I write this on a cloudy thirty-degree day as if in January or February – though thirty would feel warm during those frigid stretches we had. The forecast for Wednesday, when you may be reading this, is sixty-one and sunny.
The return of sunshine is a double blessing to anyone with solar panels or who buys into a solar cooperative. February was so grey, and the snow cover on solar panels so deep, that there wasn’t much production going on inside those passive little power cells. Even so, from March through October for those living in all electric solar homes, a normal season of sunshine in the Finger Lakes should achieve a balance between emissions produced and emissions taken out of the atmosphere – net-zero as they say. It is an odd, abstract way to enjoy nature.

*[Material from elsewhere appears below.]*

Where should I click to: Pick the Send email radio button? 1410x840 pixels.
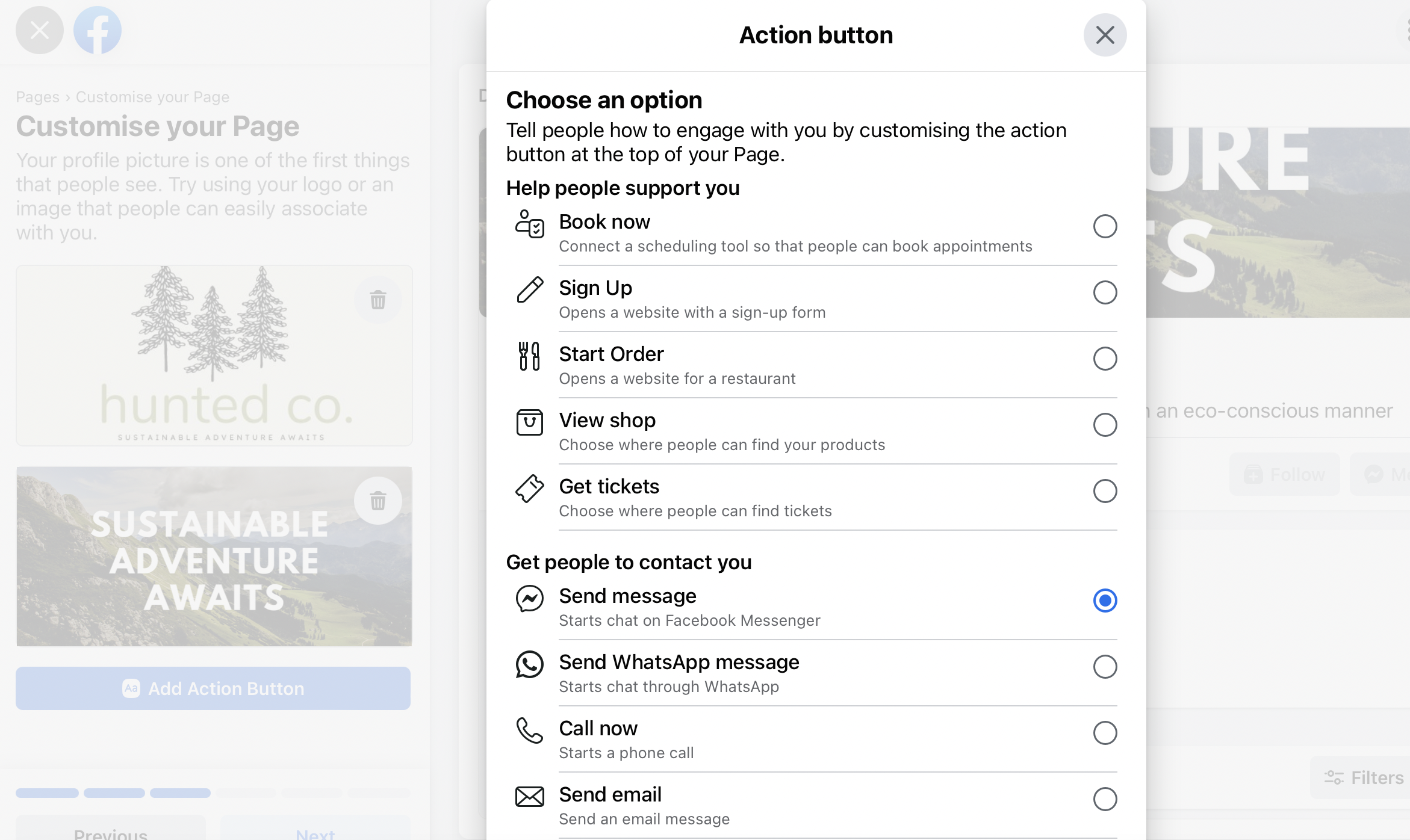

Better still is riding a bicycle along the lake, over the railroad track, and along the bike path up to Waterloo. That’s a kind of net-zero too, because you are not producing any pollution as you expend numerous calories while having low impact upon the trail. Or just walking along the same, assuming you don’t litter and pick up after your dog (please pick up after your dog).
My parents were very strong Republicans and I can remember nothing positive said about LBJ or Lady Bird Johnson, except for Lady Bird’s promotion of the “Keep America Clean” campaign. “Ugliness is so grim,” Lady Bird said back in 1965, and “a little beauty, something that is lovely, I think, can help create harmony which will lessen tensions.”

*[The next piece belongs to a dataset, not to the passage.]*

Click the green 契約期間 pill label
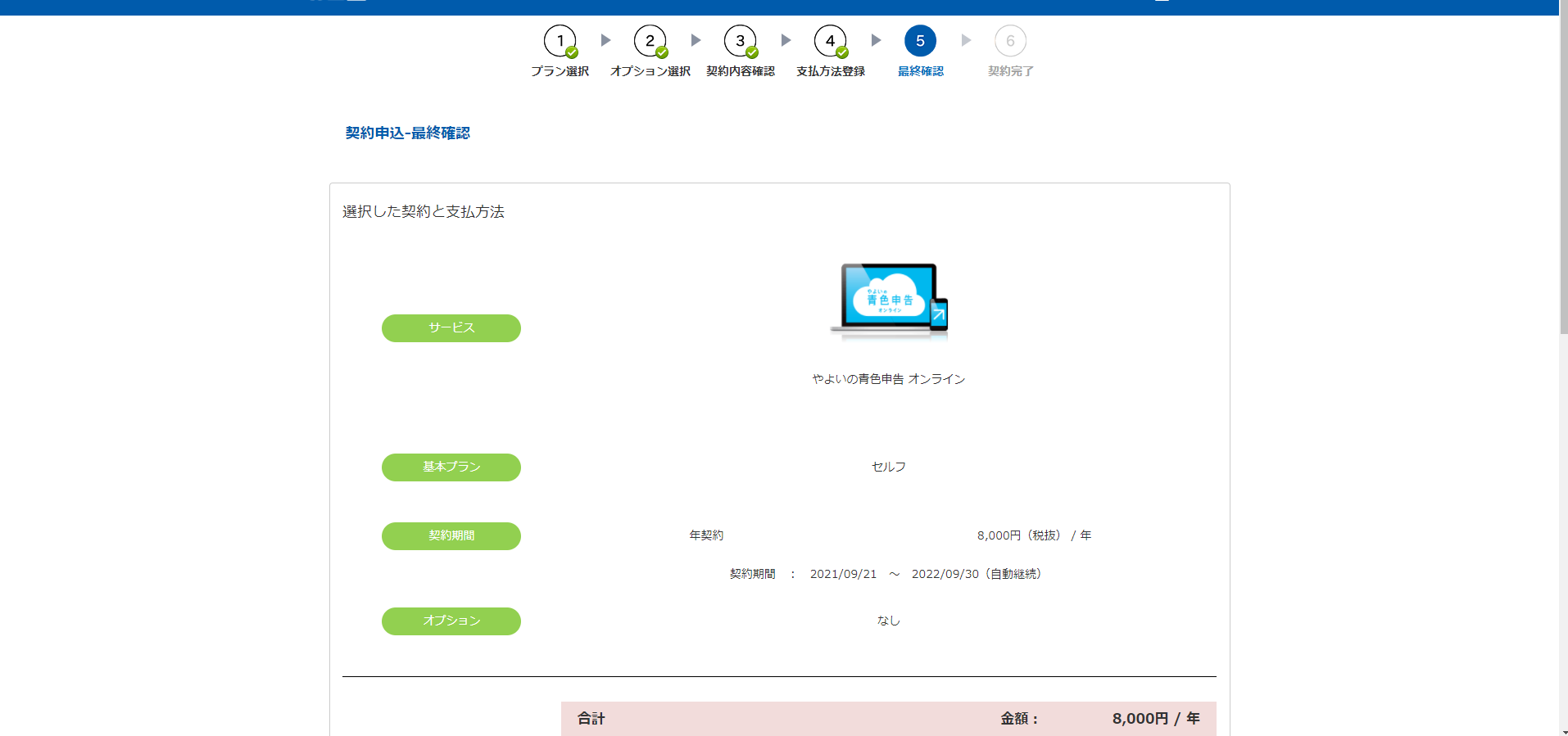 coord(451,536)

She actually believed, and so promoted, the notion that beauty can improve the mental health of a society. Even now that is not an idea that lives at the forefront of our thoughts but how utterly true it seems. Think how differently we feel living through a prolonged cloudy, slushy, mushy grey February verses a spate of days in June or July when the lake is a royal blue reflecting an azure sky surrounding a brilliant sun. Wrapped in beauty, whether small and delicate or majestic and awesome, predisposes us to our better natures. Now that is not entirely true or people living in San Diego and Santa Fe would be kinder and gentler than those living in Boston or NYC. Hmm.

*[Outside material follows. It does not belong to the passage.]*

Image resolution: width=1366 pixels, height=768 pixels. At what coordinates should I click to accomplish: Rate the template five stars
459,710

Anyway, the point is that mindfulness about how we maintain our environments, whether personal or communal, is not merely for the sake of climate change and the natural world. What our surroundings look like also has an impact within the human mind and by extension, the human community. When we pay attention to how our lifestyle and actions affect the environment, and work toward beautifying our own surroundings and those we share, it is a double blessing. We are conserving or protecting nature while improving mental health and nurturing a source of harmony in the community.
Few of us will make a huge, historic, life-altering impact on society. But all of us can take small, incremental actions that, with those of our friends and neighbors, will have an accumulative impact. Keep wearing a mask, pick up after your dog, don’t litter – each one small things in themselves but together, really powerful.
Let’s hear it for Lady Bird.
I lived most of my life in Boston, and the remainder in Santa Fe. The Santa Fe person is decidedly kinder (granted, also older) than the earlier one.
Yeah, that’s hard to know as age softens most of us. But maybe that clear blue sky and sun softened you too!